### Document extract

>> Begin

I’ve got an issue I’ve been banging my head against for a couple of days, and I’m reaching the point of looking to CUDA to be at fault.
Reason being I have done a printf of each threads ID, plus the value of a shared variable, directly after a __syncthreads() call, and one thread has a different value from the others.
How can this be possible if __syncthreads is supposed to update all threads with the latest value in shared memory??
I’ve also tried making the shared boolean value ‘volatile’ too, but without success.
Also note the incorrect usage of __syncthreads error is because thread 9 is entering a branch with a __syncthreads() because its dataToLoad value is 1.
Heres the code, and its output:
shared bool dataToLoad;
Thread: 0 dataLoad:0
Thread: 1 dataLoad:0
Thread: 2 dataLoad:0
Thread: 3 dataLoad:0
Thread: 4 dataLoad:0
Thread: 5 dataLoad:0
Thread: 6 dataLoad:0
Thread: 7 dataLoad:0
Thread: 8 dataLoad:0
Thread: 9 dataLoad:1
Error:incorrect use of __syncthreads()

>> End

### Data supplied
>> Begin

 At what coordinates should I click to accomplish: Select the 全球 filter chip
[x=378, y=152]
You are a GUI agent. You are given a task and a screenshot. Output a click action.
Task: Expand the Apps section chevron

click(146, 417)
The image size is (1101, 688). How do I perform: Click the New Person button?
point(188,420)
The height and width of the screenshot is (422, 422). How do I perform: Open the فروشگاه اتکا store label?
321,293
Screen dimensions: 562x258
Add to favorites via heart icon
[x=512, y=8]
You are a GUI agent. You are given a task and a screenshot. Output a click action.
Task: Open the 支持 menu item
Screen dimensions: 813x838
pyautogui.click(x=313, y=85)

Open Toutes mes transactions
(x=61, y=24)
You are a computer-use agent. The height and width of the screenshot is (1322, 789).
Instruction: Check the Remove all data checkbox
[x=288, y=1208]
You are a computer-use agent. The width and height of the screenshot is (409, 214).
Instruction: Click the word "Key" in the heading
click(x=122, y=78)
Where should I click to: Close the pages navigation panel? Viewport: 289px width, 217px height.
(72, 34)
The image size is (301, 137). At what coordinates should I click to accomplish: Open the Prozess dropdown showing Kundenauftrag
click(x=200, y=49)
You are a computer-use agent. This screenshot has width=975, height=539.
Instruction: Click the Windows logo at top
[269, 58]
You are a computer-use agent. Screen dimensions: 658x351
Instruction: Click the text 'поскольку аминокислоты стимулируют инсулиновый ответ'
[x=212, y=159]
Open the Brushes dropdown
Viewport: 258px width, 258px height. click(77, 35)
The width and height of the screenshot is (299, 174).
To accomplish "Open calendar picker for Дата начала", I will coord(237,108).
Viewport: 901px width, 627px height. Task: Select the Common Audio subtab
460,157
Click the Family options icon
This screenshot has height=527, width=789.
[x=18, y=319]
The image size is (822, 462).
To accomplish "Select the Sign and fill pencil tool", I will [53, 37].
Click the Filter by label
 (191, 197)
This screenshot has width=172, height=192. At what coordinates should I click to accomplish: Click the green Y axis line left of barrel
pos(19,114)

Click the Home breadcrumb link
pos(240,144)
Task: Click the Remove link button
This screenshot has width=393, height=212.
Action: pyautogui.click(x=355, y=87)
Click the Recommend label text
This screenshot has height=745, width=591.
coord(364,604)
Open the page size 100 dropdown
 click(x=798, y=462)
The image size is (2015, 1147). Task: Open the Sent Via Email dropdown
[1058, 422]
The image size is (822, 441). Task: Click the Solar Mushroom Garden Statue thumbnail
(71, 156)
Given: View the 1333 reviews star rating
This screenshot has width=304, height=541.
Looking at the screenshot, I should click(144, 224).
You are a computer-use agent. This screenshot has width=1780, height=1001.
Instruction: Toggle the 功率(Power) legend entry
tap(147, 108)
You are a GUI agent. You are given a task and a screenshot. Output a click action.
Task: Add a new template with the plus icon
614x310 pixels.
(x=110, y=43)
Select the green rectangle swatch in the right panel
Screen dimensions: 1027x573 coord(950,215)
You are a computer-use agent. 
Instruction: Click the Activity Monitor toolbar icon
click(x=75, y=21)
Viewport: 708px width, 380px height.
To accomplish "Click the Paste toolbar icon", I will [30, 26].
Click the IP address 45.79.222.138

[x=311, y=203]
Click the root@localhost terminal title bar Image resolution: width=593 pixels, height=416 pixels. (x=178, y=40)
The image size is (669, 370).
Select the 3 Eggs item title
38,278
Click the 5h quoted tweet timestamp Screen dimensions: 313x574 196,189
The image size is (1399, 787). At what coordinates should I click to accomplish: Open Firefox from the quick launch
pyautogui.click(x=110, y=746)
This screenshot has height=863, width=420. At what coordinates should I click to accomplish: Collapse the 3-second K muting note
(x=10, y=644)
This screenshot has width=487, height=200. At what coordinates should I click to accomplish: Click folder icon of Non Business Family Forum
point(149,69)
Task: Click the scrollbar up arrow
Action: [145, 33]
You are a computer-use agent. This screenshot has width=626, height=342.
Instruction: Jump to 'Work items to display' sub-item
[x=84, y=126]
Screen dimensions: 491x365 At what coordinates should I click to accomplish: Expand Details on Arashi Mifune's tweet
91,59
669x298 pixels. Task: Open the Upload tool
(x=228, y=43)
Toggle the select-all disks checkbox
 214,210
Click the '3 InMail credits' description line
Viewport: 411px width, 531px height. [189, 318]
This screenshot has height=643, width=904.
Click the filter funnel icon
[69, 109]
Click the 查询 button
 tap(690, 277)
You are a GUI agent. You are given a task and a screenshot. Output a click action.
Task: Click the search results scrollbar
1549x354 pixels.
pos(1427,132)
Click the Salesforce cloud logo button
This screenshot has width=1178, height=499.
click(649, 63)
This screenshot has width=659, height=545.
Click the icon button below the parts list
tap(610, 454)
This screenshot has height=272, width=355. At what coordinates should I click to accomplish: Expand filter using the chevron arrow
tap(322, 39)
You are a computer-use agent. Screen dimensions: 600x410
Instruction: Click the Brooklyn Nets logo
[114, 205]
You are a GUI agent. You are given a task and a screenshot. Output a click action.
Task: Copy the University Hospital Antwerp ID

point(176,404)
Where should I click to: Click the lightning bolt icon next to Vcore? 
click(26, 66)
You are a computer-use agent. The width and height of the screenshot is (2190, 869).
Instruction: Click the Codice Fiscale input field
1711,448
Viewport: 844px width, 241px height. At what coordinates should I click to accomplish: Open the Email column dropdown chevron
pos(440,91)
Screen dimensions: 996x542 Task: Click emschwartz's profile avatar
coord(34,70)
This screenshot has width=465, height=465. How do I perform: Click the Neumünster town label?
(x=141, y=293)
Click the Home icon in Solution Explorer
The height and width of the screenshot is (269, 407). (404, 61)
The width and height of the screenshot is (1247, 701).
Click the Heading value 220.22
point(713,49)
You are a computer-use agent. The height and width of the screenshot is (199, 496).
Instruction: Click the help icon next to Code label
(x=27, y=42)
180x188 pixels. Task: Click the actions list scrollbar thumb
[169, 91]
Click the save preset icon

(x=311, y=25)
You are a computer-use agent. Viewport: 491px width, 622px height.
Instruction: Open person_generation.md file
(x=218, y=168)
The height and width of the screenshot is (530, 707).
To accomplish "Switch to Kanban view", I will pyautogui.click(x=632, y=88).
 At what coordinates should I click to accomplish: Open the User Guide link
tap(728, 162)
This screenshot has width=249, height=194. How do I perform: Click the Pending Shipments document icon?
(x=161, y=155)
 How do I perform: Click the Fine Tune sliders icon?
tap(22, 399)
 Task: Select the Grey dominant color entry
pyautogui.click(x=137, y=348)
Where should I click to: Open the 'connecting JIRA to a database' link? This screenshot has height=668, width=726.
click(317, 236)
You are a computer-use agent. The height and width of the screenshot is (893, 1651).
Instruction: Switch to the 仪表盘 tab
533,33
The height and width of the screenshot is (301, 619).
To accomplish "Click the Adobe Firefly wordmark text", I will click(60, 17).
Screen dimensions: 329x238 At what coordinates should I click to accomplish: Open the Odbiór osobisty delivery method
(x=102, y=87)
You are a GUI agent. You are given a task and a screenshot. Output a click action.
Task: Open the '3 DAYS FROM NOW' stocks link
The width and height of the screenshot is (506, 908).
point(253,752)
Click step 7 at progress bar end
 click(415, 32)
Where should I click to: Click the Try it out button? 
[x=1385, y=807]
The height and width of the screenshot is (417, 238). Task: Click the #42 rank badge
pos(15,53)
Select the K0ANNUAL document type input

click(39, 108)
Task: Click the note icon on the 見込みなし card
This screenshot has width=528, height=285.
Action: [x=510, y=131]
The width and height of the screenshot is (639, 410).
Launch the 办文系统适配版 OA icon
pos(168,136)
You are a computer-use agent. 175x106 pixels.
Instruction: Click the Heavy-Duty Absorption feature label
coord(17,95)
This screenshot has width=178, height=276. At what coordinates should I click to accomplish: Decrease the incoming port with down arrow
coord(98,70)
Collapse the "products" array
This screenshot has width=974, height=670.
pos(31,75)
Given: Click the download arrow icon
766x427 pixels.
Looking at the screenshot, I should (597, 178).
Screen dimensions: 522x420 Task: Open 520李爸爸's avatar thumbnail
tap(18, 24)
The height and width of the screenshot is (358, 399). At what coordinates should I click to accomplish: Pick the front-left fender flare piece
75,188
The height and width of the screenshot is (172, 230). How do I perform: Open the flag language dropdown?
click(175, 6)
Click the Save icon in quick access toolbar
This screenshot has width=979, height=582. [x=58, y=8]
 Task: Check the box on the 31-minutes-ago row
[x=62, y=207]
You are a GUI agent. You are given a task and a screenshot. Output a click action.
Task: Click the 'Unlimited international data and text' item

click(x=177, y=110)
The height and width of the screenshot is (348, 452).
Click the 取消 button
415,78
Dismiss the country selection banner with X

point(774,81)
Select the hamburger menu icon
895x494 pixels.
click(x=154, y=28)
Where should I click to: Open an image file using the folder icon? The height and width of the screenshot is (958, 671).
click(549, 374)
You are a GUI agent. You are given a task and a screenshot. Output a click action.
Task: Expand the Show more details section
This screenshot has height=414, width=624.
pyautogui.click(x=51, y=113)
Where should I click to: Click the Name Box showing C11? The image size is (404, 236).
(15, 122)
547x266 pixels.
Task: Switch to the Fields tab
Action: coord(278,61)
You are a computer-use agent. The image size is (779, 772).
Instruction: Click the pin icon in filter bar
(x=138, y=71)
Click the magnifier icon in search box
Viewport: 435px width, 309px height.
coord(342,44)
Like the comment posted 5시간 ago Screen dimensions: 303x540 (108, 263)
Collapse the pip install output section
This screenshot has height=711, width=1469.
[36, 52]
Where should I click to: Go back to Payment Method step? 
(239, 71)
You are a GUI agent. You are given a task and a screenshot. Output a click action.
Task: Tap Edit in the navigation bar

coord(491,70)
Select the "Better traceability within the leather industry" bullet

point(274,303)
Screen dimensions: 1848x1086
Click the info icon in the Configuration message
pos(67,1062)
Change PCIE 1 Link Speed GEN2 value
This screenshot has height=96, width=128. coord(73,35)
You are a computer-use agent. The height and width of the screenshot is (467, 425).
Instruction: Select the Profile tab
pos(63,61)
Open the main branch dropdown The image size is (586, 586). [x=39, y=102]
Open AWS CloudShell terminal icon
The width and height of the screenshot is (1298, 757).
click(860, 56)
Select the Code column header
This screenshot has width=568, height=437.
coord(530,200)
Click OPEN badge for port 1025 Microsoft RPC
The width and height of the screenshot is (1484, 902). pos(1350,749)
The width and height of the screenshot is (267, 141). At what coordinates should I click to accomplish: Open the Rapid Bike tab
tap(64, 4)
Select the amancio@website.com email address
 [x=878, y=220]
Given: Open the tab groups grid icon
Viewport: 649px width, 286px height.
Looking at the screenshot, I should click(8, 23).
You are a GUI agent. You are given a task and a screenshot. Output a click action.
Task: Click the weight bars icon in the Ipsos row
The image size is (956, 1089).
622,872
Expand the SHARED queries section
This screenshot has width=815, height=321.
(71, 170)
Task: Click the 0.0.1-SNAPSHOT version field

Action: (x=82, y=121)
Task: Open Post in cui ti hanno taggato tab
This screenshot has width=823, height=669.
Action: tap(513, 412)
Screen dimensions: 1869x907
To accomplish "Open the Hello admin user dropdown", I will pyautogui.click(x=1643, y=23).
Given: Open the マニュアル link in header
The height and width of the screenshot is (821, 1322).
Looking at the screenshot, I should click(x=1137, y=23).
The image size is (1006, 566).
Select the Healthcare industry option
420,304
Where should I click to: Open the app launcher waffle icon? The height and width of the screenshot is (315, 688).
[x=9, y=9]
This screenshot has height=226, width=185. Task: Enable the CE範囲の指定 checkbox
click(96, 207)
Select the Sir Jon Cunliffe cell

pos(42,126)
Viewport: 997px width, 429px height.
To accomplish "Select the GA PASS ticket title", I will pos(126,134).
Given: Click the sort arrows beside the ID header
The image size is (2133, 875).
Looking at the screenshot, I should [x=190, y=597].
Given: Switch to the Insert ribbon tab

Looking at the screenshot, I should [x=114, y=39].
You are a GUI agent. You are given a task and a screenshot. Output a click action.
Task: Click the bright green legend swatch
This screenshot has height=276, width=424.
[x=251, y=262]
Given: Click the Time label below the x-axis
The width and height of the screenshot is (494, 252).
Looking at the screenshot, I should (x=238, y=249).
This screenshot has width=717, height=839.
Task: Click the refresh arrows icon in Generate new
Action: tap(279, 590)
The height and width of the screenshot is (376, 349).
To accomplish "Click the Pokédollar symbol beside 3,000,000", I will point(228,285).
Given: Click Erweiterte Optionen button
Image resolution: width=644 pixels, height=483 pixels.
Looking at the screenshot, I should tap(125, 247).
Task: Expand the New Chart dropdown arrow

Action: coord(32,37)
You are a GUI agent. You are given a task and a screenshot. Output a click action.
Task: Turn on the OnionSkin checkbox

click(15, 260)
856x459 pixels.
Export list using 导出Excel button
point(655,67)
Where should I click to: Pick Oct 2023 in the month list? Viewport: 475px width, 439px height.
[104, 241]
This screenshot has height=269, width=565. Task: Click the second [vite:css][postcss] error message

>> End

### Directions
A) In the CUDA __syncthreads post, list every odd thread number in the printed output that shows dataLoad:0.
B) Resume the CUDA __syncthreads post after its last line.

### Answers provided
A) 1, 3, 5, 7

B)
From nvidia programming guide, p.21 :
“Only after the execution of a __syncthreads() (Section 4.4.2) are writes to
shared variables guaranteed to be visible by other threads.”
As far as i can see, this should be impossible, I don’t see how any code or errors on my behalf could cause the above output. A shared variable should have the same value amongst all threads after a __syncthreads() call…
ps. I can’t paste the whole code since this is work for a company, top secret hush hush stuff ;)